Merging power buttons on appliances
HardwareHave you noticed how there’s a drive to reduce the number of buttons on things? It’s presumably to reduce cost, and make interfaces more minimal, which we perceive as simpler. But it’s not.
One extreme is offloading functions to a partner app on a phone. We’re beyond smart bulbs now; you can get Wi-Fi coffee machines, shoe shiners, even routers… thank you, I’ll be here all week. Most, if not all, of the app’s functions could easily be added to the aforementioned appliances with buttons, dials, switches, levers, or any number of mechanical interfaces with which we’re all familiar and have had exhaustive usability and accessibility testing. The apps to control these appliances are often terribly designed, poorly maintained, difficult to use, and needlessy tie an appliance’s lifespan to a control interface that can be revoked at the whim of the app developer, or your phone being replaced. I’ve often thought claims of “planned obscelecence” were dubious at best, considering science and technology are consatntly evolving; but this coupling is an example I’m willing to concede.

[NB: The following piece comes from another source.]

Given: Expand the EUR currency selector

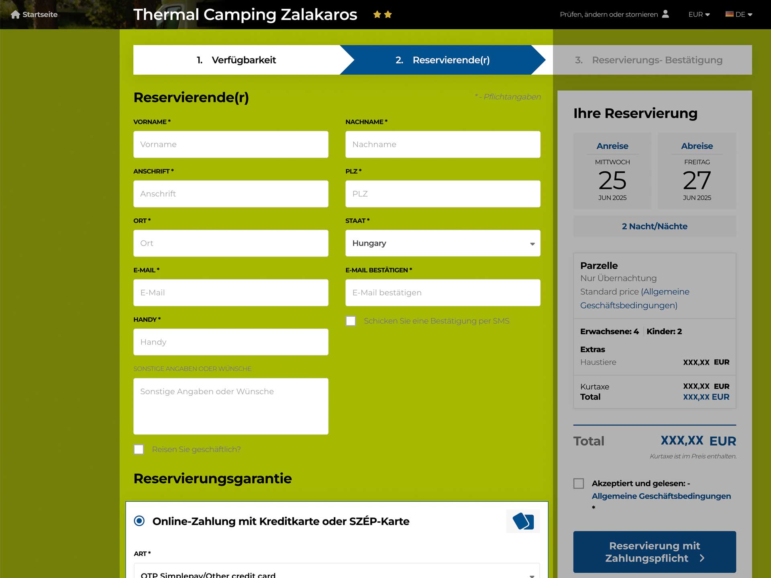Looking at the screenshot, I should [x=699, y=14].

Another is the merging of functions into a smaller set of controls. Some of these are mechanically elegant, like merging a fan speed dial with power. Not spinning at all is a valid opposite state to full blast, and also happens to be the off position. Others make less sense, or are far less intuitive. A kettle we have at work takes five short button presses and a long press to go from cold to hot water, some of which are on unmarked buttons. Choosing a preset and activating the kettle could be done with two presses, assuming each preset had a button rather than scrolling through a list each time.
Merging mechanical functions also doesn’t cleanly translate into buttons. Our Kambrook tower fan has a button to cycle through power modes, the last of which is off. Whereas a dial is easy to turn and click to off, this fan requires three button presses, with a pause each time, to turn it off each morning. I’ve considered pulling it from the power socket, or using a timer, or adding a switch along the power cord, but it shouldn’t have to come to that!

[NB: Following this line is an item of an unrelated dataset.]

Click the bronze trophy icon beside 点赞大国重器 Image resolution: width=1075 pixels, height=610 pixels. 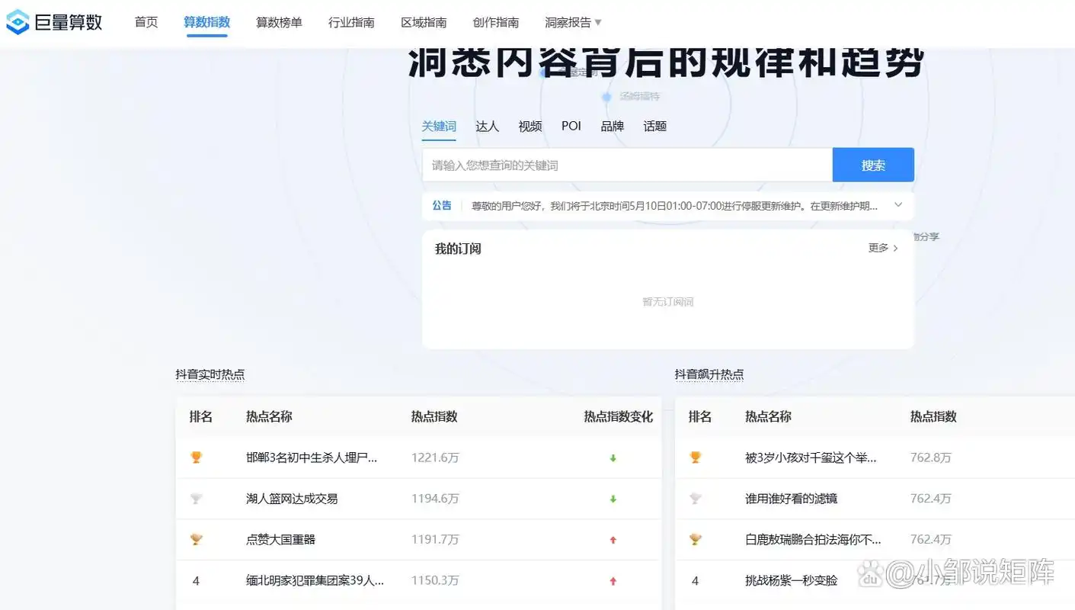[x=196, y=539]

Physical controls come with their own limitations. They’re prone to breaking because they’re mechanical devices. They can’t ever hope to represent the breadth and depth of features a touch screen with near-infinte customisation and an API can achieve. But how many controls does my kettle really need?
I suppose I’d have a leg to stand on, but my 1980s Pioneer amplifier shamelessly has a slider instead of a dial, presumably to look more modern. A dial would make way more sense, but would look far less retro awesome. Hey, at least it doesn’t have a proprietary streaming service added that can will be disabled before the device itself stops working.